The false positive rate for black defendants was 37 percent, whereas it was 27 percent for white defendants. These rates were fairly close to those from COMPAS: 40 percent for black defendants and 25 percent for white defendants.
In the paper's discussion, the team pointed out that "differences in the arrest rate of black and white defendants complicate the direct comparison of false-positive and false-negative rates across race."
This is backed up by NAACP data which, for example, has found that "African Americans and whites use drugs at similar rates, but the imprisonment rate of African Americans for drug charges is almost 6 times that of whites."
The authors noted that even though a person's race was not explicitly stated, certain aspects of the data could potentially correlate to race, leading to disparities in the results.

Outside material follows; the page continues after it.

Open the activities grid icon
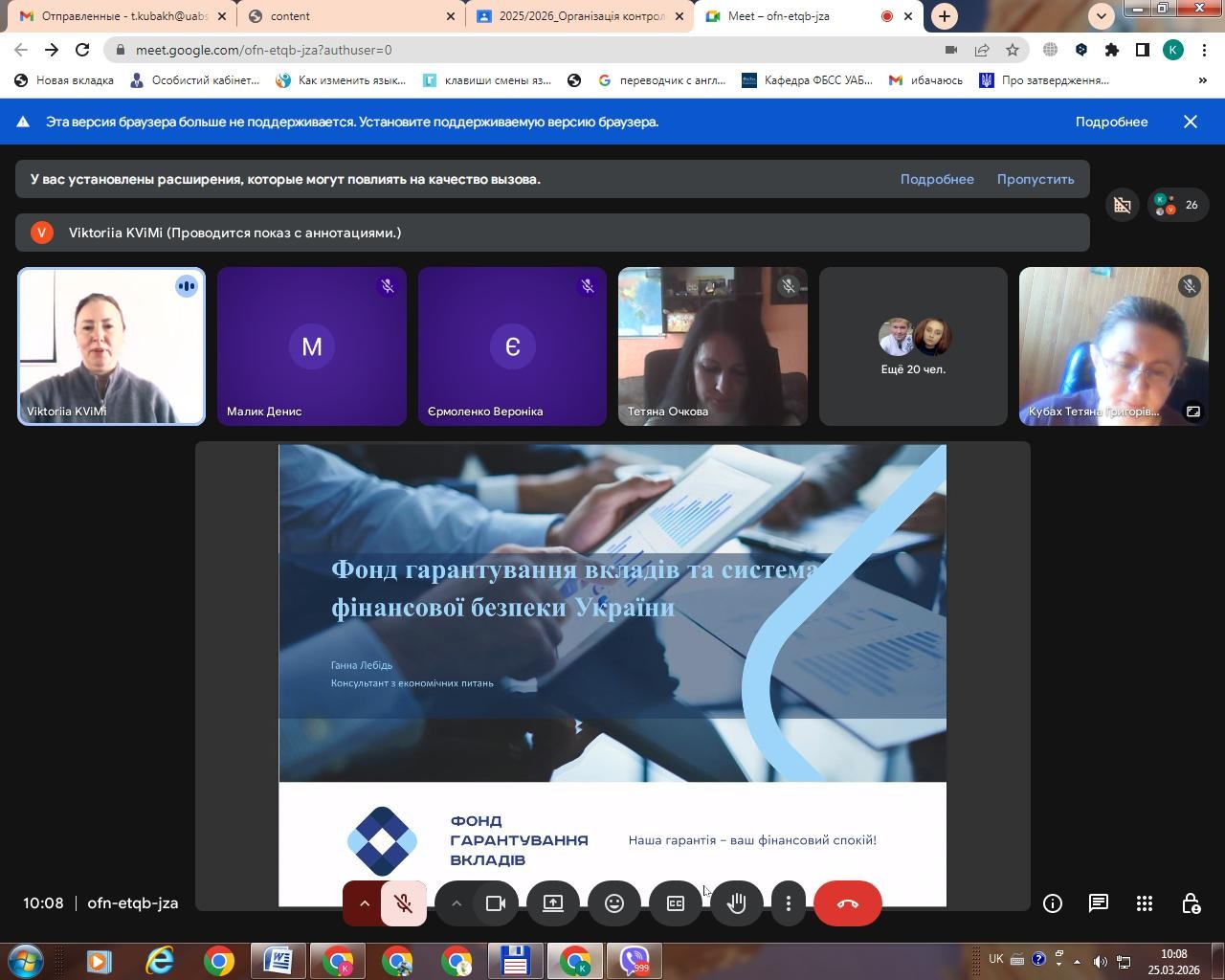Screen dimensions: 1225x980 click(1144, 903)
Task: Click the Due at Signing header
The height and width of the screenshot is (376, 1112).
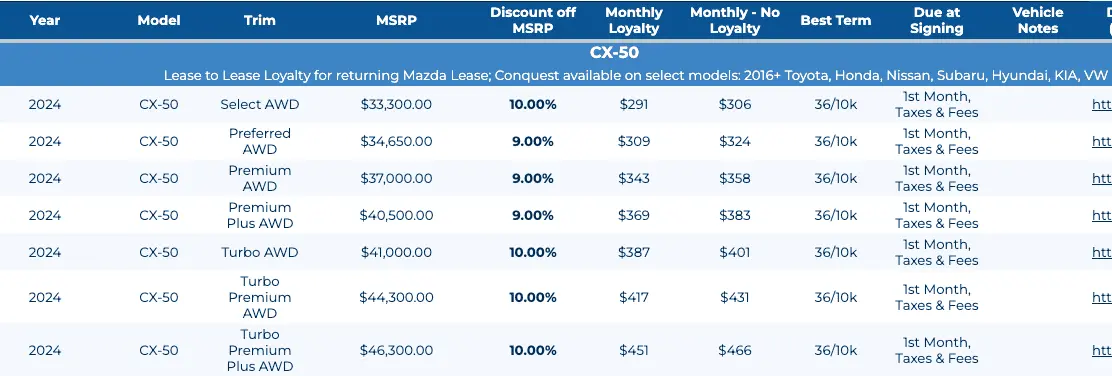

In fact, when the team repeated the study with new participants and did provide racial data, the results were about the same. The team concluded that "the exclusion of race does not necessarily lead to the elimination of racial disparities in human recidivism prediction."
Repeated Results
COMPAS has been used to evaluate over 1 million people since it was developed in 1998 (though its recidivism prediction component wasn't included until 2000).

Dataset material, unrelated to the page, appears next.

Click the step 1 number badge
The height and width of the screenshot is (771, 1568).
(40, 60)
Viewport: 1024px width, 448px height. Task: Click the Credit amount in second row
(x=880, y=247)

With that context in mind, the study's findings - that a group of untrained volunteers with little to no experience in criminal justice perform on par with the algorithm - were alarming.
The obvious conclusion would be that the predictive algorithm is simply not sophisticated enough and is long overdue to be updated.
However, when the team was ready to validate their findings, they trained a more powerful nonlinear support vector machine (NL-SVM) with the same data.
When it produced very similar results, the team faced backlash, as it was assumed they had trained the new algorithm too closely to the data.
Dressel and Farid said they specifically trained the algorithm on 80 percent of the data, then ran their tests on the remaining 20 percent in order to avoid so-called "over-fitting" - when an algorithm's accuracy is affected because it's become too familiar with the data.
Predictive Algorithms
The researchers concluded that perhaps the data in question is not linearly separable, which could mean that predictive algorithms, no matter how sophisticated, are simply not an effective method for predicting recidivism.
Considering that defendants' futures hang in the balance, the team at Dartmouth asserted that the use of such algorithms to make these determinations should be carefully considered.
As they stated in the study's discussion, the results of their study show that to rely on an algorithm for that assessment is no different than putting the decision "in the hands of random people who respond to an online survey because, in the end, the results from these two approaches appear to be indistinguishable."
"Imagine you're a judge, and you have a commercial piece of software that says we have big data, and it says this person is high risk," Farid told Wired.
"Now imagine I tell you I asked 10 people online the same question, and this is what they said. You'd weigh those things differently."
Predictive algorithms aren't just used in the criminal justice system. In fact, we encounter them every day: from products advertised to us online to music recommendations on streaming services.
But an ad popping up in our newsfeed is of far less consequence than the decision to convict someone of a crime.